Barbara Shecter of the National Post wrote a comment asking whether the Canadian pension model can survive a new era of politicization:
Rachel Reeves, the U.K.’s new chancellor of the exchequer, had a goal in
mind when she flew to Toronto last August to meet with the heads of
some of Canada’s largest pension funds.
“I want British schemes to learn lessons from the Canadian model and
fire up the U.K. economy, which would deliver better returns for savers
and unlock billions of pounds of investment,” Reeves told U.S. investors
in New York on the first leg of her trip, according to the Financial
Times.
Reeves had at least half of the equation right. The informal group of
large institutional investors known as the Maple 8, which includes the Ontario Teachers’ Pension Plan and the Canada Pension Plan Investment Board,
has been envied globally over the past decade-plus for their ability to
earn world-class returns through a diverse blend of investment
strategies. But the group’s unique achievement has been a model that
shelters the funds from government influence when it comes to investment
decisions.
In other words, the funds aren’t there to fire up the economy or
pursue the political cause of the day — they are there to invest for
their beneficiaries, full-stop.
That fundamental advantage
came under pressure at home like never before in 2024, raising concerns
that it’s only a matter of time before Canada’s biggest funds are forced
to make concessions to government.
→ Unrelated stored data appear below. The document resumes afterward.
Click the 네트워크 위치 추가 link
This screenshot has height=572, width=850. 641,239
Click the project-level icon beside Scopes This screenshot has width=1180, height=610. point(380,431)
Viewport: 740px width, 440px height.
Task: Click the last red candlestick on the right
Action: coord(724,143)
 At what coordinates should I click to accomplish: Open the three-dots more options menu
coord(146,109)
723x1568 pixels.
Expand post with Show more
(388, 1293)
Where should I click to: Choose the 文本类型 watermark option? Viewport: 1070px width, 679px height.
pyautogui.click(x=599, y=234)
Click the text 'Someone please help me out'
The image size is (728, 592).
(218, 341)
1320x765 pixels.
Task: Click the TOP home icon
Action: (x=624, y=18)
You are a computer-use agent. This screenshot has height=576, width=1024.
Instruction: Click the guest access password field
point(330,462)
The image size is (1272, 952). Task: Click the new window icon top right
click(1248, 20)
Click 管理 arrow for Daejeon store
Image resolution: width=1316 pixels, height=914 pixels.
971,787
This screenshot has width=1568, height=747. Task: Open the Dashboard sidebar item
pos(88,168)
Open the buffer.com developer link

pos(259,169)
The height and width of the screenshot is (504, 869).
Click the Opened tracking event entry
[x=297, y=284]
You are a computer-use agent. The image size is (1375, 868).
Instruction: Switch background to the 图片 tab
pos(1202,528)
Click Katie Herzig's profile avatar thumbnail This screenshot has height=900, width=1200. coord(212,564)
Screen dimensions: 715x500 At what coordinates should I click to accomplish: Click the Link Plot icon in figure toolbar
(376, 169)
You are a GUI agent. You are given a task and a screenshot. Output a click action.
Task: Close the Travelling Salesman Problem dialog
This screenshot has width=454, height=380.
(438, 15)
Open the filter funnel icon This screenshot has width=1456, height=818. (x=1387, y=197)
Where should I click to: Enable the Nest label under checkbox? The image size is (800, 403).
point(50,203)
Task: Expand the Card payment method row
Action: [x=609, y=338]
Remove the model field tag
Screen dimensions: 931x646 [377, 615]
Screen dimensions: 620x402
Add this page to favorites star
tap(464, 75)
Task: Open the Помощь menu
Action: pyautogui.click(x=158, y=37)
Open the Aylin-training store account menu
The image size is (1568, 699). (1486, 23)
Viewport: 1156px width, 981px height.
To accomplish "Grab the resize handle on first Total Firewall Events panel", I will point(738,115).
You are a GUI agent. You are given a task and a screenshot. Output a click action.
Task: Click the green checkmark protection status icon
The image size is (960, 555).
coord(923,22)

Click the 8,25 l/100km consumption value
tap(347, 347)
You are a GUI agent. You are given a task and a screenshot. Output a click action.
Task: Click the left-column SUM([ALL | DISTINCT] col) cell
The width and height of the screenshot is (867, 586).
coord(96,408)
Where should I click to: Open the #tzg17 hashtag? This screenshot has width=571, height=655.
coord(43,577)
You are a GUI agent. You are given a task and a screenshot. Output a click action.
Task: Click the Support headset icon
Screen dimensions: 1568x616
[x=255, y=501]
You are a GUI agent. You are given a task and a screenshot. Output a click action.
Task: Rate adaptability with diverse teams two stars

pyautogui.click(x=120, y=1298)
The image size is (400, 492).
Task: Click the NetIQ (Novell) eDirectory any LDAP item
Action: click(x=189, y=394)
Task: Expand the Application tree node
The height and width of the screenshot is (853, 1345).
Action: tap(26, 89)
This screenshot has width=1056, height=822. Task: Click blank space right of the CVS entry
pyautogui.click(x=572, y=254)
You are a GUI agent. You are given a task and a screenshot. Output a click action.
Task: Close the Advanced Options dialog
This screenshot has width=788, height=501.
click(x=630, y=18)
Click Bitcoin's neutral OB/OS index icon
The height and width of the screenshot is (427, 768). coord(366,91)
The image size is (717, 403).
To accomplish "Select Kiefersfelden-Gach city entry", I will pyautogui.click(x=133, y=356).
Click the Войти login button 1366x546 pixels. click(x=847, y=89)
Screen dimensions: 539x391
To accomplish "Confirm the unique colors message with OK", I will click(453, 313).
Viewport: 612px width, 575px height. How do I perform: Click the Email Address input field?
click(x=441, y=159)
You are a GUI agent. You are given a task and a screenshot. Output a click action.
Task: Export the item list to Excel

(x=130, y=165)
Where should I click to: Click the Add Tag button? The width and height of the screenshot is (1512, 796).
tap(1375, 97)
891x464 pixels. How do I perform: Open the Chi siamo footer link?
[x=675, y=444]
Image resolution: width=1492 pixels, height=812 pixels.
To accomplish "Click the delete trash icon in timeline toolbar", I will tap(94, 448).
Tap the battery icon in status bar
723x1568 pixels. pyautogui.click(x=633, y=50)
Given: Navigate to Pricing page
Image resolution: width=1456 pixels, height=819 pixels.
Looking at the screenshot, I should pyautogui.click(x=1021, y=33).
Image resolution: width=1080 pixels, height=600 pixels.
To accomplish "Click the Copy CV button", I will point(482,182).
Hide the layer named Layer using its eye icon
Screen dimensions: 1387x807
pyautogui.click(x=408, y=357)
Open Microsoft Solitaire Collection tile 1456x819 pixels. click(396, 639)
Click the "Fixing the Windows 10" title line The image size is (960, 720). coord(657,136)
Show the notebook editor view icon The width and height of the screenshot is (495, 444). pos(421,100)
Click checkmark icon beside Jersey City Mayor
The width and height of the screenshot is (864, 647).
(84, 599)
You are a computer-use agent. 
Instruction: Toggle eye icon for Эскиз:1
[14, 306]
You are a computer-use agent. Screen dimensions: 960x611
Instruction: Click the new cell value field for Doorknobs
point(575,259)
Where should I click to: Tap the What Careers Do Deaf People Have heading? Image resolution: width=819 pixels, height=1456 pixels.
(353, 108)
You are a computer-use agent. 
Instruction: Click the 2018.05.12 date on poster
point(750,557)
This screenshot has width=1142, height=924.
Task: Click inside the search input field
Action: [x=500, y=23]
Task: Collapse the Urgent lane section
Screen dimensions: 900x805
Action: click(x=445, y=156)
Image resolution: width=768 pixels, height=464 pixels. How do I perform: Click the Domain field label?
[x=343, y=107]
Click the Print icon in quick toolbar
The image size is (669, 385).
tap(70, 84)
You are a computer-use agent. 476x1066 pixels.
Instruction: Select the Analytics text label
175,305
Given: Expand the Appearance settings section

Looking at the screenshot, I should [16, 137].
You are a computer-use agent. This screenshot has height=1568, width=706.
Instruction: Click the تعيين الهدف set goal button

It’s a threat pension veterans
aren’t taking lightly.
“Governments need cash. They are
turning over every stone to look for it, but the (pension) money is not
theirs for the taking,” Mark Wiseman, the former chief executive of the
CPPIB, said in a recent interview with the Financial Post. “It’s the
retirement savings of millions of Canadians — no different than the
monies in their bank accounts and RRSPs.”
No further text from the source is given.